My Twenty-Year Search for Truth and Justice

by Emily Winslow

Pub Date: May 24th, 2016
ISBN: 978-0-06-243480-7
Publisher: Morrow/HarperCollins

The story of a Pennsylvania serial rapist who stood trial two decades after his assault on the author.

Mystery writer Winslow (The Red House, 2015) was a religiously chaste junior studying acting at Carnegie Mellon University in 1992 when she was violently raped in her apartment by Arthur Fryar. Police had few clues and little DNA to compare to the author’s forensic evidence, so the investigation stagnated—though the victim prodded the revolving team of detectives to continue sleuthing throughout the ensuing years.

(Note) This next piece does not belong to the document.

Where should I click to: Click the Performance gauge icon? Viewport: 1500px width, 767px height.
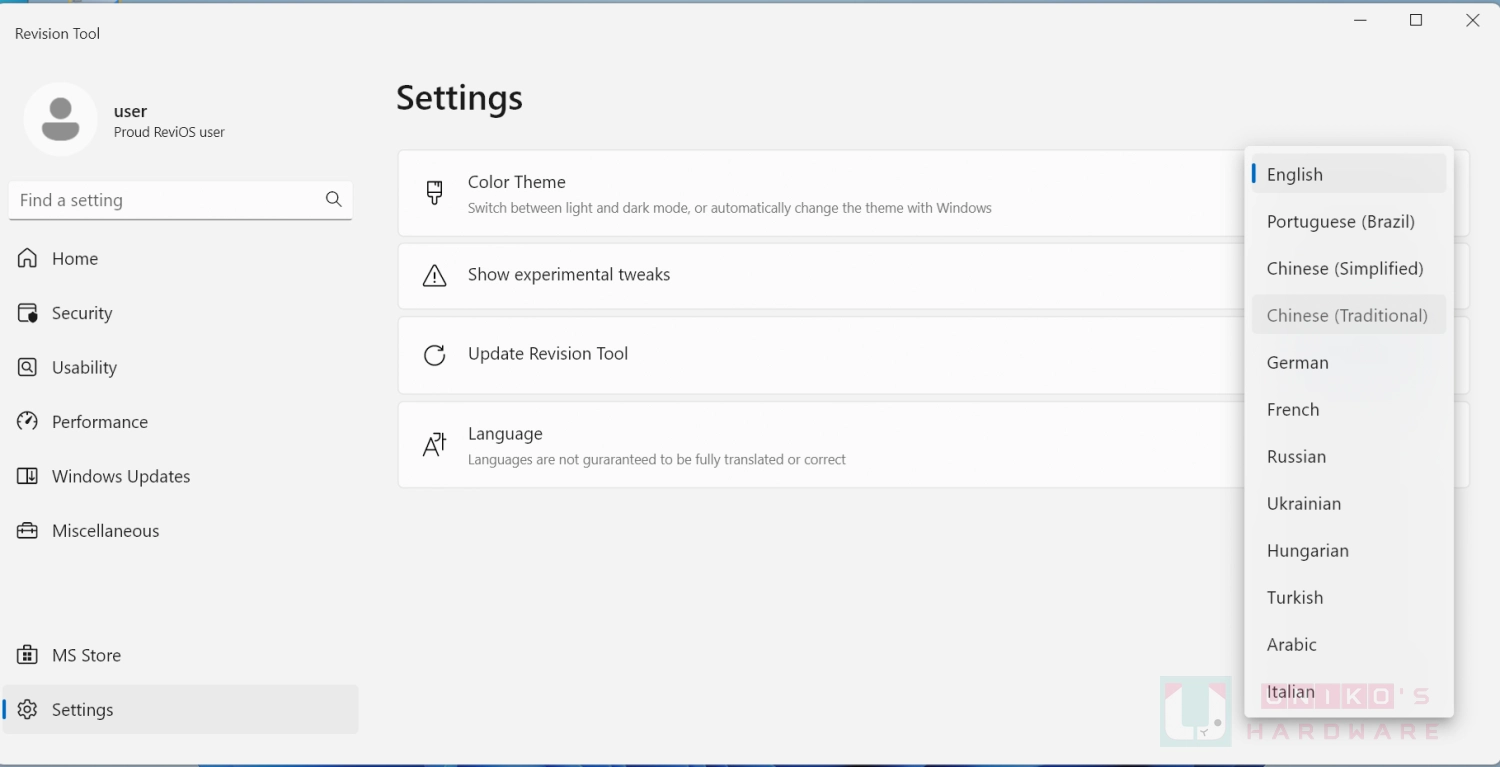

Winslow arrestingly depicts the rape and its harrowing physical and psychological fallouts as well as the undermining effects on her adult life as she struggled to connect emotionally and romantically with men. Though Fryar attacked another girl later that same year, his DNA only entered the criminal justice network after a drug arrest in 2002. After constant prodding, cold case rape kit DNA was reintroduced into the system, and matches were found to provide sufficient evidence to prosecute Fryar in 2013, but Winslow’s case remained unattributed to him. Her adult life as a married mother of two and an American expatriate living in “polite and formal and circumspect” Cambridge, England, was refocused on obsessively investigating Fryar herself and unearthing enough sound, actionable ties linking him to her assault. Winslow doggedly uncovered more about her rapist and prepared for a media-hyped trial with the aid of persistent investigators. Despite legal red tape—including Pennsylvania’s statute of limitation laws, which can only be overturned with DNA evidence—Fryar emerged as the smug prime suspect. Urgently written with forthright prose, the memoir’s serpentine suspense elements resemble the plot points seen in the kind of crime fiction the author writes herself. She doesn’t skimp on the intimate details of the intimidating court case or the mettle necessary to endure what proved to be a winding, mentally challenging, and ultimately disappointing journey toward retribution.

A potently rendered chronicle of rape and the clarity and closure achieved even when justice is only partially served.